KeyCorp (KEY) has largely focused on cutting expenses to improve efficiency but perhaps doing deals, as either a buyer or seller, is the way to go.

Analysts in recent quarters have hammered management at the Cleveland company for its chronically troublesome efficiency ratio. That was especially true on Thursday when KeyCorp announced its fourth-quarter earnings. Expenses came in higher than expected, and observers weren't happy.

The $92.9 billion-asset KeyCorp cut $241 million of expenses and closed roughly 8% of its branches since June 2012. Still, its cash efficiency ratio — meaning how much money the bank spends to earn $1 of revenue — was around 65%, even once charges tied to its cost-cutting initiative were excluded. Mike Mayo, an analyst at CLSA, called this figure "lousy" during the earnings presentation.

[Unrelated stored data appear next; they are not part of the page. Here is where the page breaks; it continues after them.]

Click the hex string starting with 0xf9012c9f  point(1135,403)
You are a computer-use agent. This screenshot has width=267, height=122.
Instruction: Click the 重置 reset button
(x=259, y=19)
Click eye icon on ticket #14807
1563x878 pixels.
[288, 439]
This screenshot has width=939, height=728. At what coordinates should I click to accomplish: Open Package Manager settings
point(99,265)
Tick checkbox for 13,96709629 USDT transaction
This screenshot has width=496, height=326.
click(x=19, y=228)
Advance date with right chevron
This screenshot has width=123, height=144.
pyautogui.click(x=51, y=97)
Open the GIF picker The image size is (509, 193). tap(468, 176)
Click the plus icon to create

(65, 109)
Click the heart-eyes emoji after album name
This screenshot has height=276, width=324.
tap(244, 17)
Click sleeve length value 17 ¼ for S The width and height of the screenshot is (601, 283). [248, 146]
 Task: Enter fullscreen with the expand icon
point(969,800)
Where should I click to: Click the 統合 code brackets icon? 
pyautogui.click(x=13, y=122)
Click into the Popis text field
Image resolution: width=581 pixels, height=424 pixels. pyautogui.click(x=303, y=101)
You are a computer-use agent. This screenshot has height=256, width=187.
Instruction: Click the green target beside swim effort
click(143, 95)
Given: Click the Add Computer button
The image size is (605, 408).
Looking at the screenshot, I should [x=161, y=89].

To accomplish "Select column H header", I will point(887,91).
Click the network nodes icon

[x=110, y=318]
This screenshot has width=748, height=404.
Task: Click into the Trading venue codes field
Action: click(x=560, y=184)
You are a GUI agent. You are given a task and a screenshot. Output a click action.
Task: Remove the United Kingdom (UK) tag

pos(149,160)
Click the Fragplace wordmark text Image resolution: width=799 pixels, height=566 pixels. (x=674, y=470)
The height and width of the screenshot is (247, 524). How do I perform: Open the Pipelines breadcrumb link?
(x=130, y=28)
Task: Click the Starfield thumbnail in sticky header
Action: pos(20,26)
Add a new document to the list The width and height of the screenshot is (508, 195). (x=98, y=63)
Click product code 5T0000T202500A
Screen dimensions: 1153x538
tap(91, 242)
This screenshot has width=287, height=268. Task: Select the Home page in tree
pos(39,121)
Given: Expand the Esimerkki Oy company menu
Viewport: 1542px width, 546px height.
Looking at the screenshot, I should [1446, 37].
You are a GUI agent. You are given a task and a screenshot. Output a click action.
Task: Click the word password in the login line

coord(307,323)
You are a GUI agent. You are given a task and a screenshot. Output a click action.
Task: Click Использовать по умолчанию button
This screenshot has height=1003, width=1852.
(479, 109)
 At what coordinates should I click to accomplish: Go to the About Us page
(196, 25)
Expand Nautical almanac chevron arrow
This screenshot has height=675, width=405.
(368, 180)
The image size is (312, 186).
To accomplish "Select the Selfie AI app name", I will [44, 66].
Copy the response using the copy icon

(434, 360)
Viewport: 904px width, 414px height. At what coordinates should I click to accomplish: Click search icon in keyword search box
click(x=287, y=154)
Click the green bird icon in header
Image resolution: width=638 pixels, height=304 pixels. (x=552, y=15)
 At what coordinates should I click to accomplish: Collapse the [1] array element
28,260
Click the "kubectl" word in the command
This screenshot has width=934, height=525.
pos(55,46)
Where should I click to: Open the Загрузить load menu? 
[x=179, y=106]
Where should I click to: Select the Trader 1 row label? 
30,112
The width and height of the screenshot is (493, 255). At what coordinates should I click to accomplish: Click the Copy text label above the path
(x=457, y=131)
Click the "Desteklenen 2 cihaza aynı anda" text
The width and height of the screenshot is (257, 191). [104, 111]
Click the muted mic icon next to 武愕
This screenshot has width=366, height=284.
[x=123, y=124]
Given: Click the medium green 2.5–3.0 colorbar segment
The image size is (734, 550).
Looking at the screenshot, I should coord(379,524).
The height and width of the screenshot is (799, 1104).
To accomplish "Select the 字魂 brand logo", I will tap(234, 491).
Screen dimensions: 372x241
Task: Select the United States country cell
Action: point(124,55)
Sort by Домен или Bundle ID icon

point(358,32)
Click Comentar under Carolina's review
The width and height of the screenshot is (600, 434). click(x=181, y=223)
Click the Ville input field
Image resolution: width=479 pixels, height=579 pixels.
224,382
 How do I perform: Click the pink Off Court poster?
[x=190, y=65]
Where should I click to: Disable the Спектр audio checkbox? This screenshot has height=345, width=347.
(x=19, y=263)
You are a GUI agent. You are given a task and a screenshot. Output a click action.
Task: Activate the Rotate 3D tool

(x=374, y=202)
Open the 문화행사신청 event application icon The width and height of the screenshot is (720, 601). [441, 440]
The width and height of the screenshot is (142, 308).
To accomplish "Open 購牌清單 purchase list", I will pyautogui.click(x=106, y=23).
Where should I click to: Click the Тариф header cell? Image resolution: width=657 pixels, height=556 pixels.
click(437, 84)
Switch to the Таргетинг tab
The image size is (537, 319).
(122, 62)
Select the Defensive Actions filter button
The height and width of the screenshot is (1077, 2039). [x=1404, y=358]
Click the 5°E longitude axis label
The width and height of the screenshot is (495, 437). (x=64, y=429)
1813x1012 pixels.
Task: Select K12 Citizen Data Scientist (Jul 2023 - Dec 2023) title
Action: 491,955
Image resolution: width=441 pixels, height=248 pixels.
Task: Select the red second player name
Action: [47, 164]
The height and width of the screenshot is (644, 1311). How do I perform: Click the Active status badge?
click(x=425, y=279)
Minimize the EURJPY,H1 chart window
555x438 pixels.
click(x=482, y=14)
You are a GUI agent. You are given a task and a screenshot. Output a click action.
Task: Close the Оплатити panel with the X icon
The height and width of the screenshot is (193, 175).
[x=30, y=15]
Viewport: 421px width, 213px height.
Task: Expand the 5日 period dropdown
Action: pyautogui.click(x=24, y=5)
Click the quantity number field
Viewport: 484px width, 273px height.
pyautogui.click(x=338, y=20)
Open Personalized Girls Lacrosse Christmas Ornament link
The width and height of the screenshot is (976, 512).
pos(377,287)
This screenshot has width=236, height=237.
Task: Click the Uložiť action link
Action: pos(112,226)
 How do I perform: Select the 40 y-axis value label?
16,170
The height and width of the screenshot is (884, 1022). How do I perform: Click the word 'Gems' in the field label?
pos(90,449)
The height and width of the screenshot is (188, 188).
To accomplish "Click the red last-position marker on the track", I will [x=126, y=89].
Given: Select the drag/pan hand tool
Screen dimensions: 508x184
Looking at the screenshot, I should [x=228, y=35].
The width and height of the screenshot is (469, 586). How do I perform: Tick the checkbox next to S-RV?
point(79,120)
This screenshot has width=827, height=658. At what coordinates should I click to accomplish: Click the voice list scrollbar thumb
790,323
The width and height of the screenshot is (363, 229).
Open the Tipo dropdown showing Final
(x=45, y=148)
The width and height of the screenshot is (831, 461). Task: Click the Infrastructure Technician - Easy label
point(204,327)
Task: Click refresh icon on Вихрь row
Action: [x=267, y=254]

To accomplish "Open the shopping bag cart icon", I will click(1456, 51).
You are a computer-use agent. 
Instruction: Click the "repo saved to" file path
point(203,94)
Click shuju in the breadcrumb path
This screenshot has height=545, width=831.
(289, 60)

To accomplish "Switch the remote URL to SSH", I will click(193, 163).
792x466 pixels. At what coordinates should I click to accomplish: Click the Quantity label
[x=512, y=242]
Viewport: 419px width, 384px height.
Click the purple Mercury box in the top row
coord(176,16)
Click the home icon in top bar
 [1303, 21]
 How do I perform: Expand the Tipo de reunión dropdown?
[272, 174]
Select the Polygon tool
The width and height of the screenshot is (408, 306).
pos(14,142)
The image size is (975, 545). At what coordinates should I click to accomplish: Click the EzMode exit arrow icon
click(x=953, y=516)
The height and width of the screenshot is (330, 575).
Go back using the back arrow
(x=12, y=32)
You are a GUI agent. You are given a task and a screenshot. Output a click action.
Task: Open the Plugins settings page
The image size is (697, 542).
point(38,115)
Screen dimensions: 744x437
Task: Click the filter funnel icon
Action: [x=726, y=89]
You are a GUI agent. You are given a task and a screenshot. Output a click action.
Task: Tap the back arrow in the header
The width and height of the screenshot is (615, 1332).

Nancy Bush, an analyst at NAB Research, questioned Beth Mooney, Key's chairman and chief executive, during Thursday's call about whether the company's inefficiency was a structural problem tied to its lack of scale in certain markets. KeyCorp currently operates in roughly a dozen states ranging from Maine to Washington and all the way up in Alaska. Mooney rebuffed the suggestion.

"I think it's something we have evaluated pretty thoroughly, [and] it is not a structural cost related to our footprint, particularly in an era of image-enabled technology," Mooney said. "There is no particular cost burden to our geographic footprint that I think is burdensome to the company."

Instead, the problem was tied to productivity and generating revenue, Mooney said. To address this, the company would focus on reviewing its processes end to end — which has never been done before, Mooney said — to boost productivity.

Bush followed up by asking about the potential for acquisitions. Management at the well-capitalized KeyCorp has faced repeated questions about how it would deploy its funds. Its Tier 1 risk-based ratio was almost 12% at Dec. 31.

"I think we would always look at something that could complement a market where we already have presence," Mooney said. "And by building density or bringing in the right customer base, that that would be added. I think we are looking at how can we use investments and technology, mobile and digital to augment our franchise."

Mooney also pointed out that KeyCorp has shown a willingness to acquire specialty businesses. KeyCorp purchased its credit card portfolio in 2012 and a commercial mortgage servicing rights portfolio in 2013.

In the past when asked about acquisitions, Mooney has said the company was prioritizing organic growth over M&A and emphasized it was being "disciplined" and "opportunistic."

But this reluctance could be a mistake for the company, Bush said during an interview with American Banker. KeyCorp "has been cutting expenses for years now, so part of their problem is there is not enough revenue," Bush said.

"My belief is they will eventually acquire banks and other businesses, but until then it will be difficult to get the efficiency ratio down to where it is a more respectable number," Bush said. "They need to think about what businesses they want to be in, particularly on the consumer side."

Some areas the bank may consider getting into include mortgages. It sold its mortgage business several years ago and now that refinancing is slowing down and the business is stabilizing, management may want to reconsider it, Bush said.

However, concerns over how much capital banks will need to hold and the potential for regulatory snags may prevent KeyCorp from doing deals anytime soon. If the company fails to seize a bigger share of existing markets, it should consider "pulling in [its] horns to the Midwest and just becoming a more significant player in the Midwest" by selling parts of it business or branch network, Bush said.

"There are markets where they don't have enough share to really enjoy economies of scale," Bush added.